What did @zontana_17 actually say?
Honestly, this is a tough one to pin down. The creator rattles off a series of numbers — "3.29, 5.29, 5.46, 7.25, 2.108" — and frames them around having abnormally high testosterone, with the caption claiming "bro's got crazy testosterone levels." There's no unit, no lab name, no context for what's being measured. That ambiguity isn't a small detail. It's the whole problem with this video.
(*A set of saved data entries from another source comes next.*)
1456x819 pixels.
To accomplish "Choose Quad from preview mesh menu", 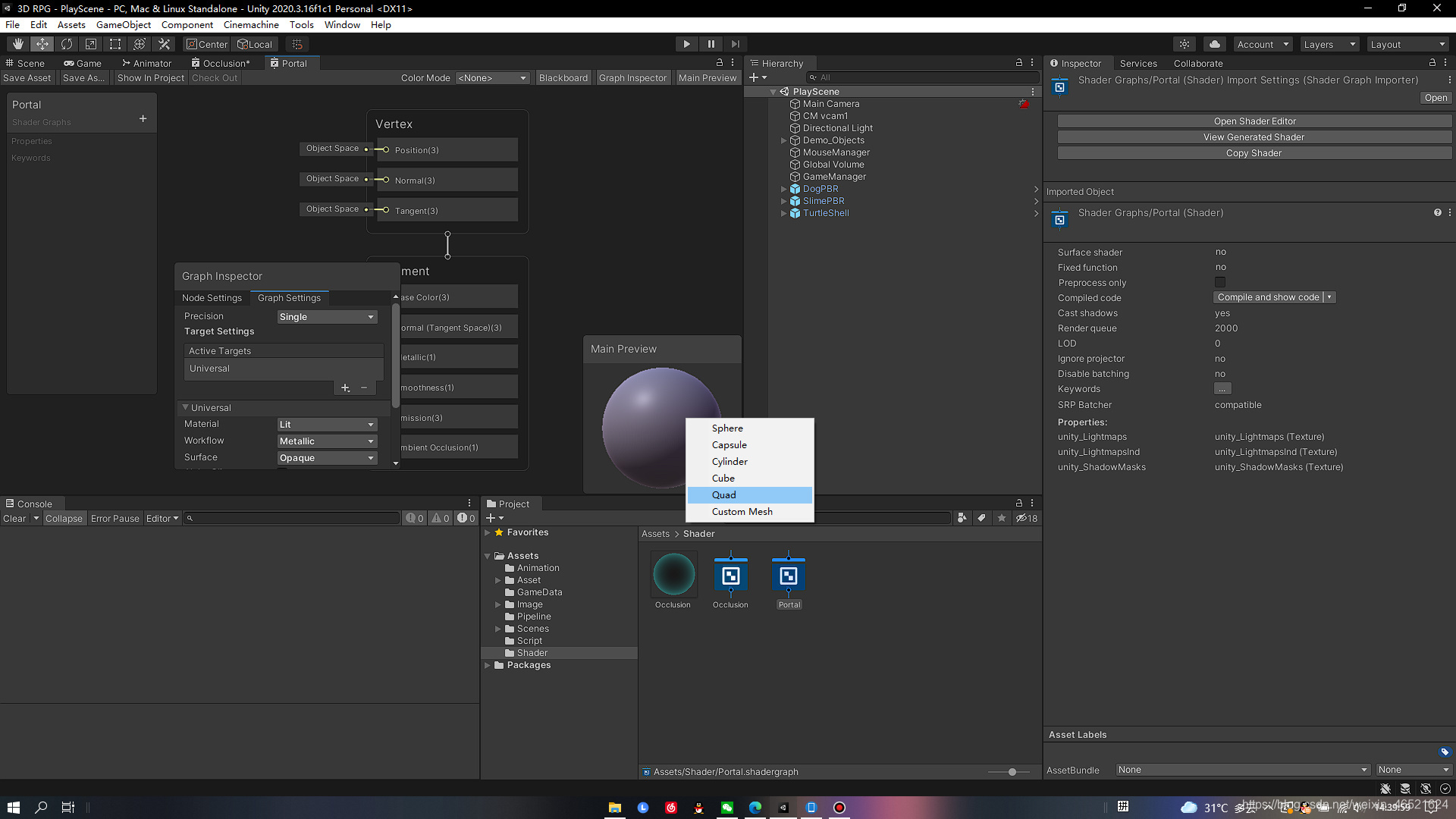I will (724, 495).
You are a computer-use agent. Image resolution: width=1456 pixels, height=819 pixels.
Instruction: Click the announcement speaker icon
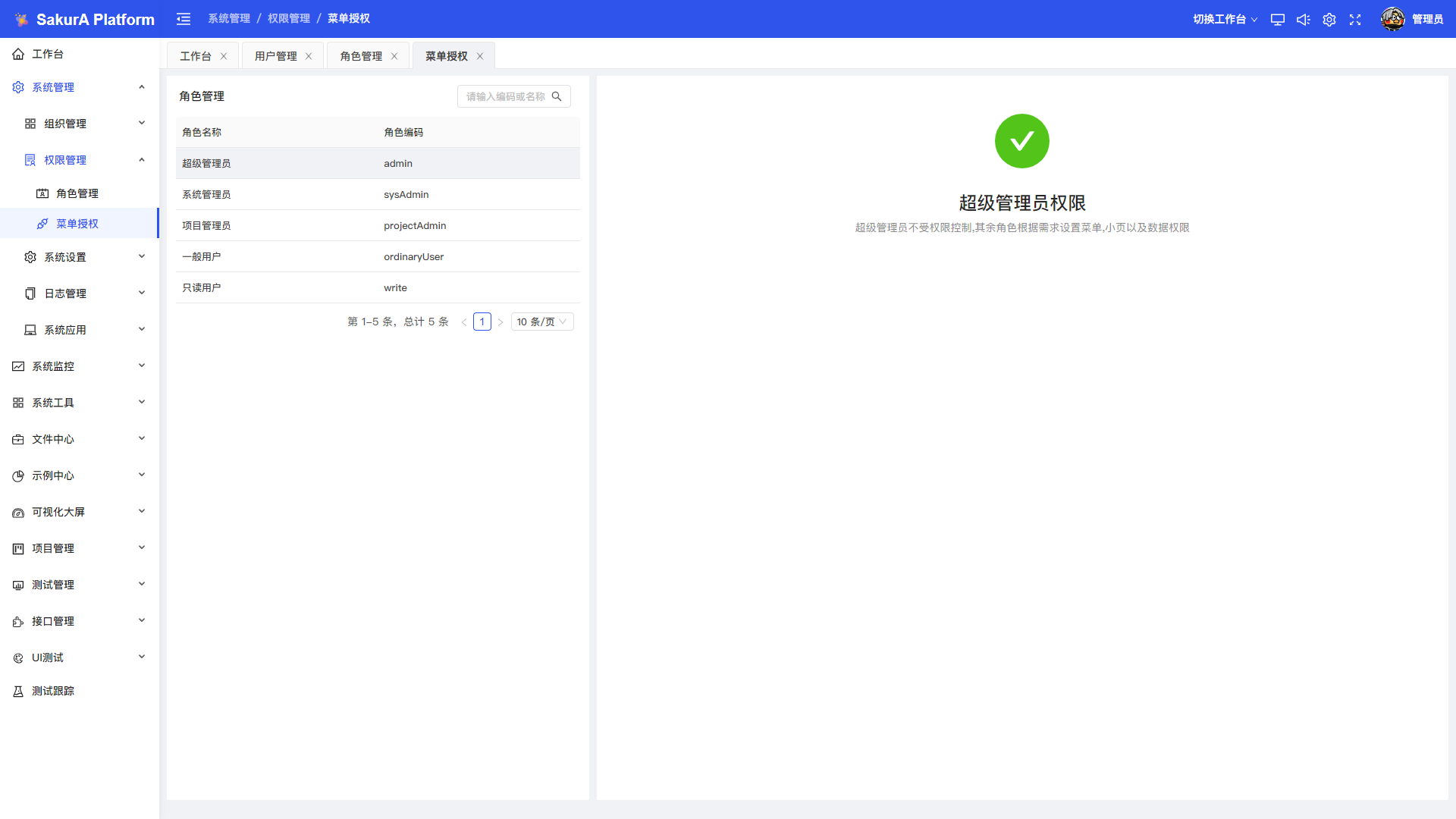tap(1304, 20)
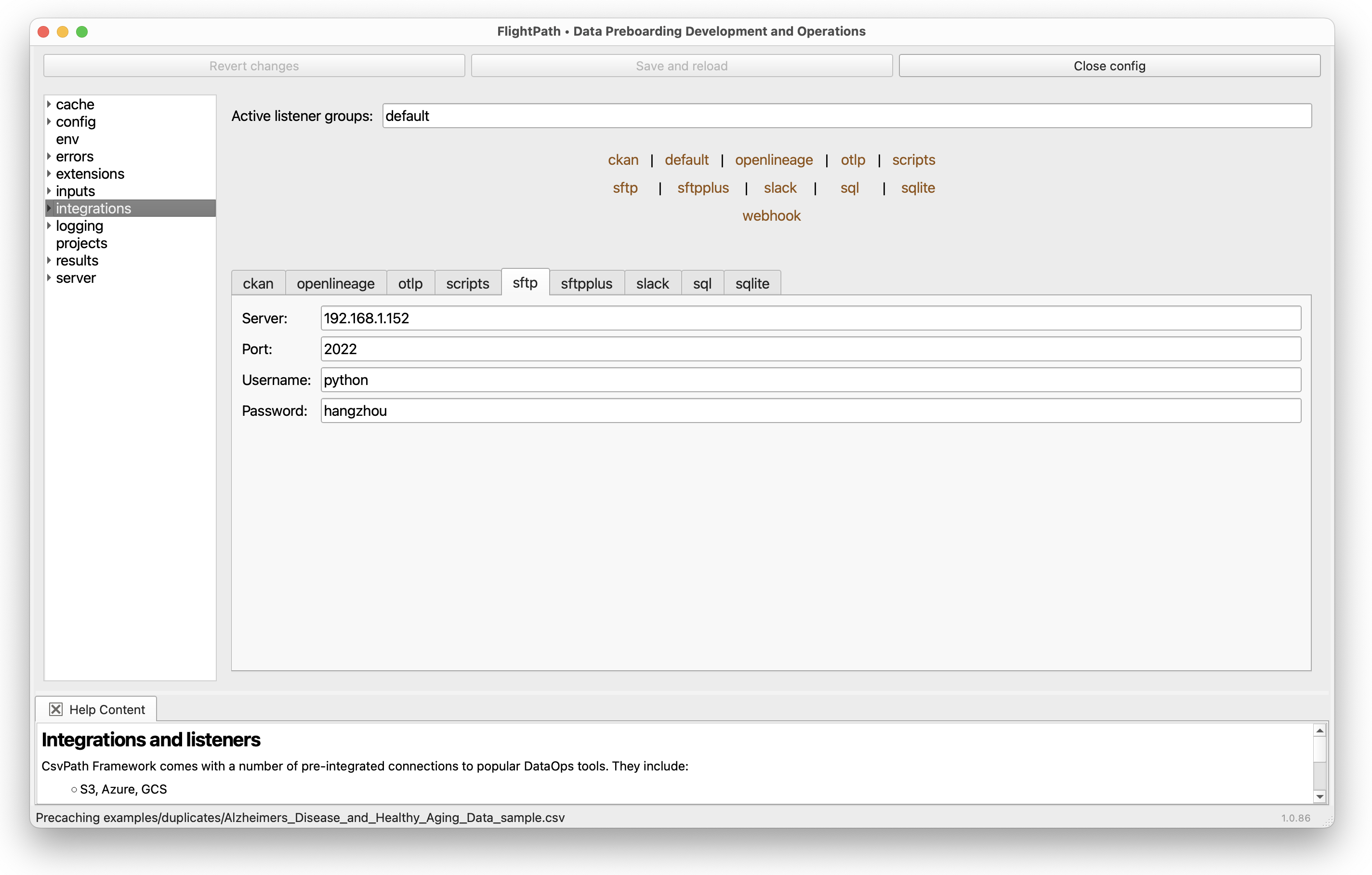1372x875 pixels.
Task: Click the webhook listener group link
Action: click(771, 215)
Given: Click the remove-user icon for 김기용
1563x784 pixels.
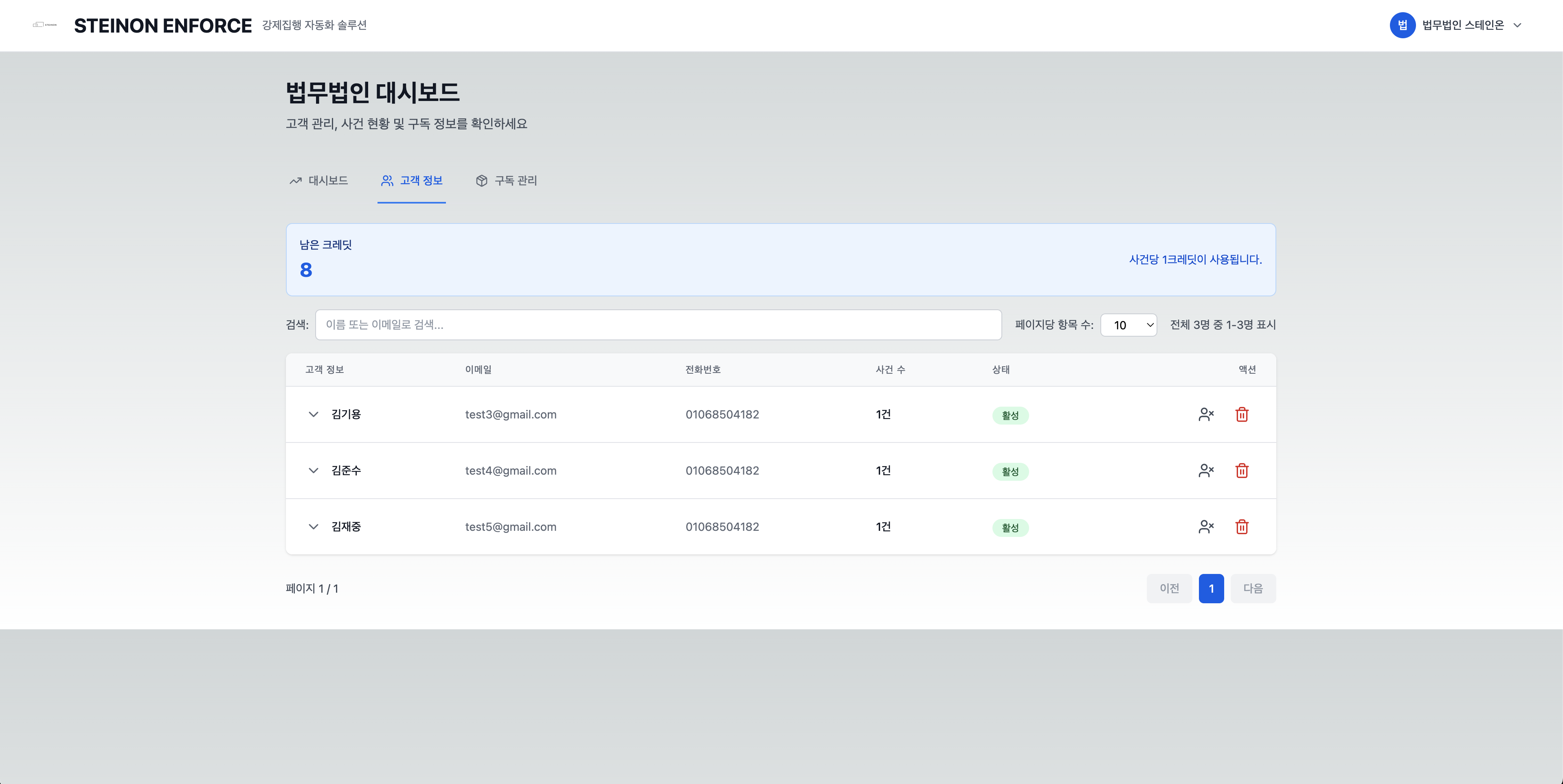Looking at the screenshot, I should [x=1205, y=414].
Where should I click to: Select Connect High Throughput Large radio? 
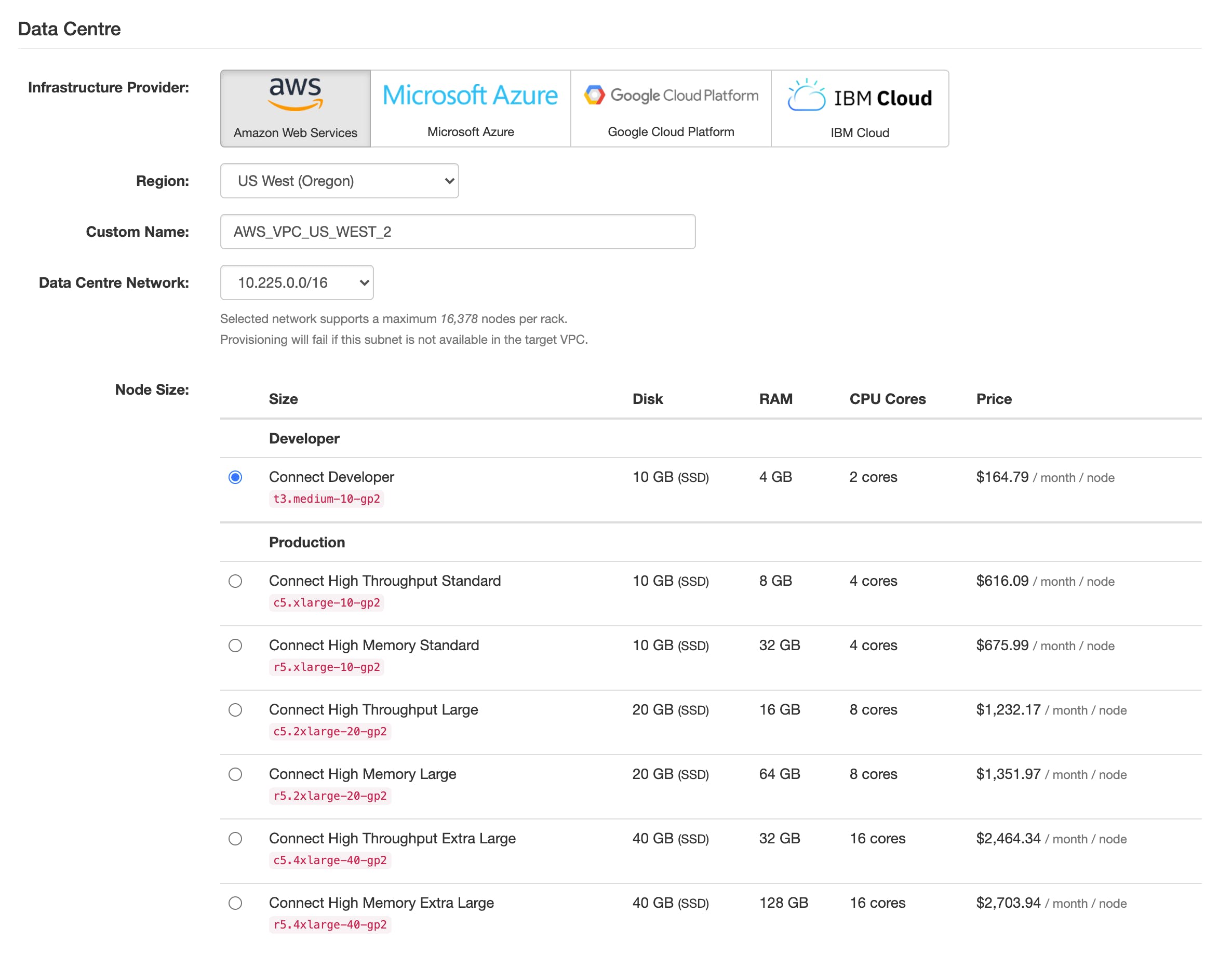click(235, 709)
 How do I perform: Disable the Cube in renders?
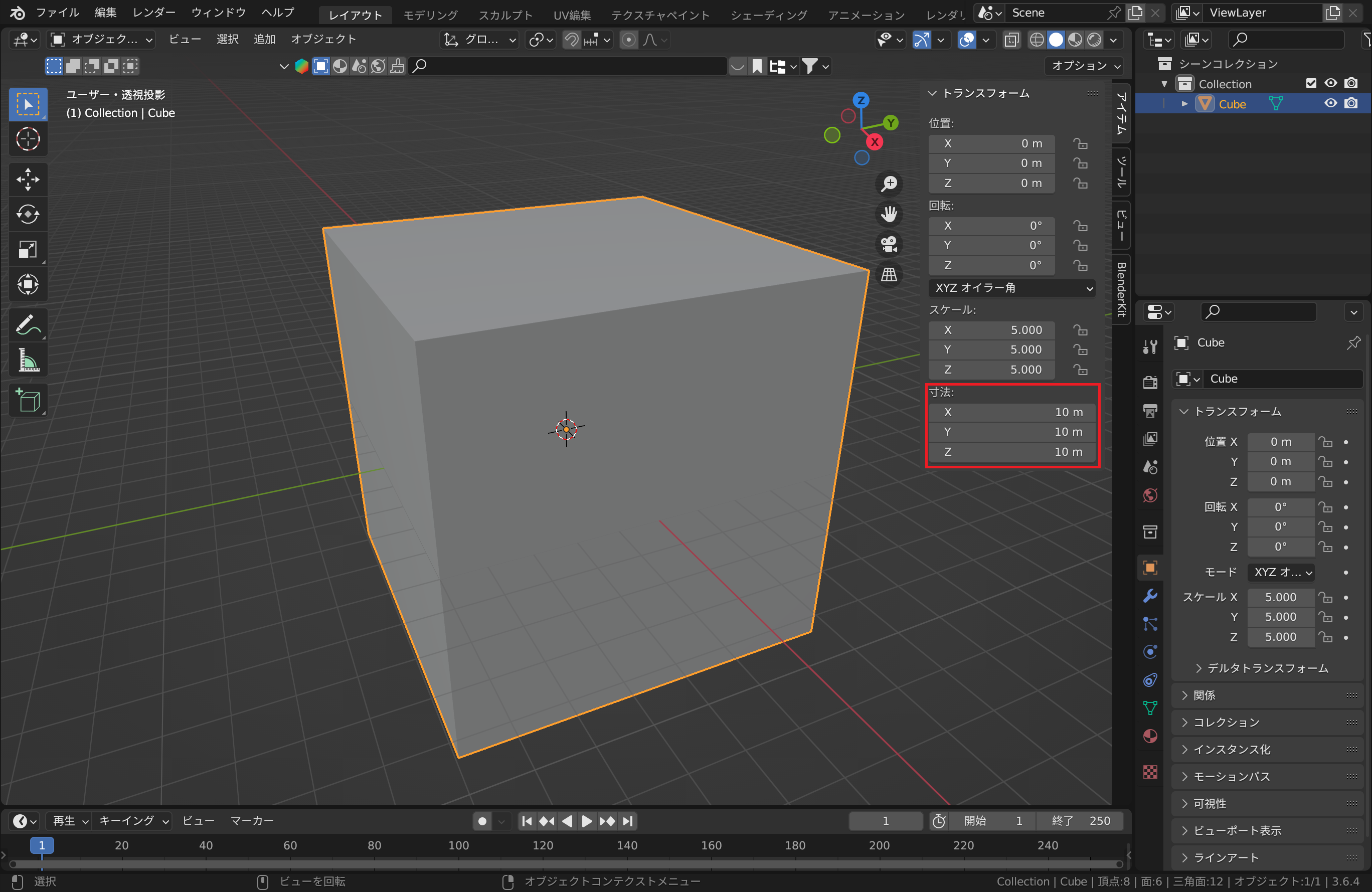pyautogui.click(x=1352, y=104)
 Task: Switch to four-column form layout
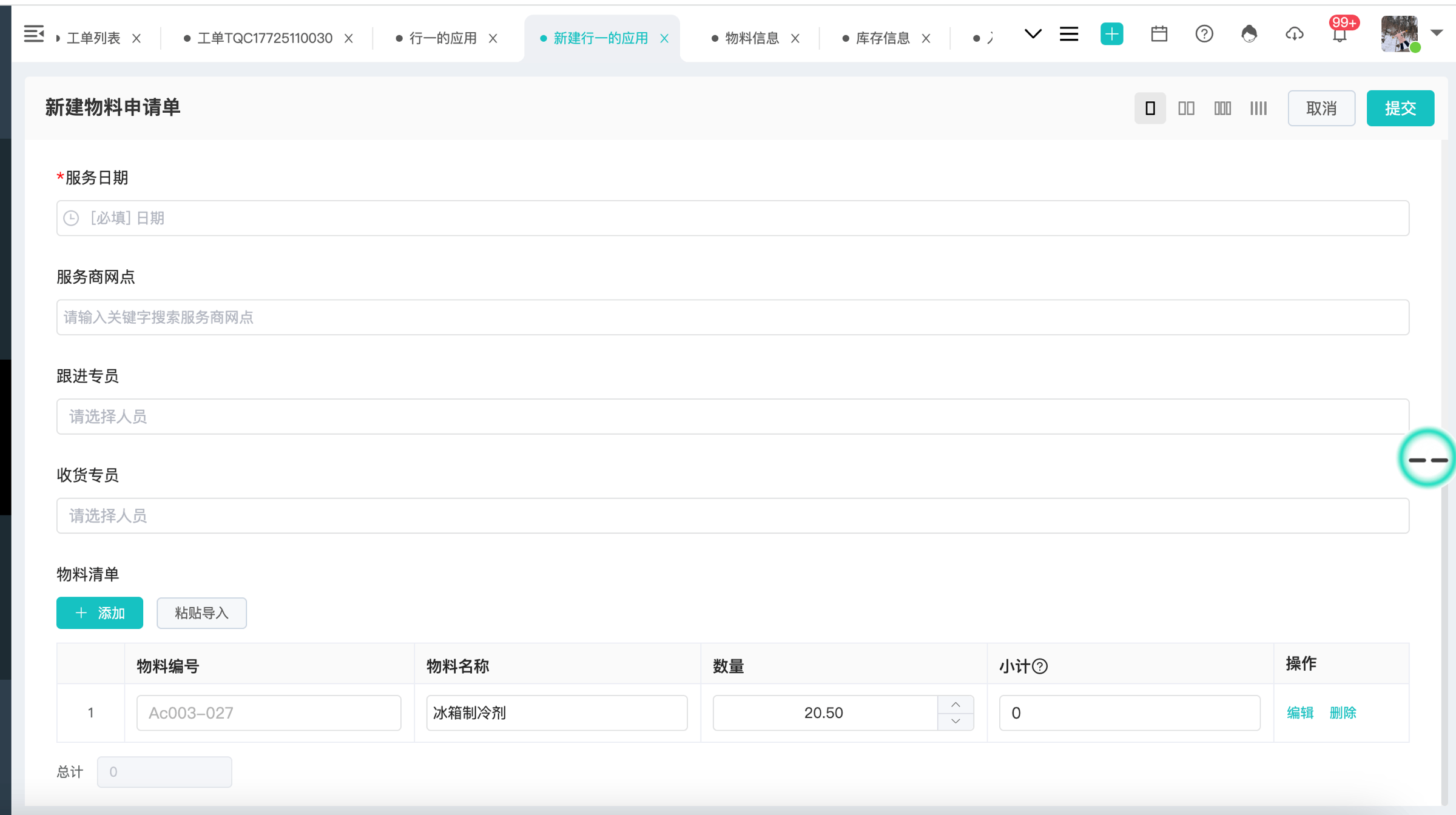click(1258, 109)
The transcript is mostly a flex. The numbers are dropped like receipts without any explanation of what they represent, what the reference ranges are, or even whether these are total testosterone, free testosterone, or something else entirely. At 10.5 million views, that missing context matters a lot. Most viewers will assume these are impressive testosterone numbers, but without units or panel context, there's genuinely no way to evaluate that claim.
Does the science back this up?
There's no testable scientific claim here, which is itself a red flag. Lab values mean nothing without reference ranges and units attached. That said, we can contextualize what "high" testosterone actually looks like in clinical data.
Normal total testosterone in adult males runs roughly 300 to 1000 ng/dL according to the Endocrine Society's 2018 clinical practice guidelines. Free testosterone, a separate but related marker, typically ranges from 5 to 21 ng/dL depending on age and the assay used. If the creator's numbers are in ng/dL and reference total testosterone, a reading like "2.108" could mean 2,108 ng/dL, which would be clinically elevated. Or these could be nmol/L values, which tells a completely different story. Travison et al. (2017, Journal of Clinical Endocrinology and Metabolism) demonstrated how profoundly lab methodology and units affect testosterone interpretation across populations. The short version: raw numbers with no units are meaningless, and presenting them as proof of anything is misleading.
What did they get wrong (or right)?
What they got wrong is almost everything communicable about lab values. Posting numbers without units or reference ranges isn't just vague, it's actively misleading to an audience that likely has no clinical literacy for interpreting hormone panels. The implication that high testosterone equals some kind of social or physical superiority — the "aura" framing in the hashtags — is a well-documented piece of bro-science mythology.
Research does not support the idea that higher-than-normal testosterone produces proportionally better outcomes. Bhasin et al. (2001, New England Journal of Medicine) showed dose-dependent effects of testosterone on muscle mass and strength, but also demonstrated that supraphysiologic levels come with real adverse effects including erythrocytosis, sleep apnea risk, and cardiovascular strain. The "more is better" narrative this video implicitly sells has been consistently unsupported in the clinical literature. To be fair, the creator never explicitly tells anyone to get their testosterone up. But the framing does that work anyway.
What should you actually know?
If you're watching TikToks about testosterone and feeling like your own levels are somehow inadequate by comparison, here's the reality check: symptoms matter more than raw numbers. Clinical hypogonadism, which is the condition TRT is actually designed to treat, is diagnosed through a combination of low serum testosterone confirmed on at least two morning samples and specific symptoms like fatigue, low libido, or loss of muscle mass. That's according to the American Urological Association's 2018 guidelines.
Free testosterone, SHBG levels, LH, and FSH all factor into a complete hormone picture. A single number, even a real one, tells you almost nothing on its own. Testosterone levels also fluctuate significantly throughout the day, with peaks typically in the morning, and are affected by sleep quality, stress, body composition, and illness. Morgentaler et al. (2016, Mayo Clinic Proceedings) noted how often men are misdiagnosed based on single-draw results taken at non-optimal times. The bottom line: if you're concerned about your testosterone, get a proper panel from a licensed clinician, not a gut check from a viral edit with no units attached.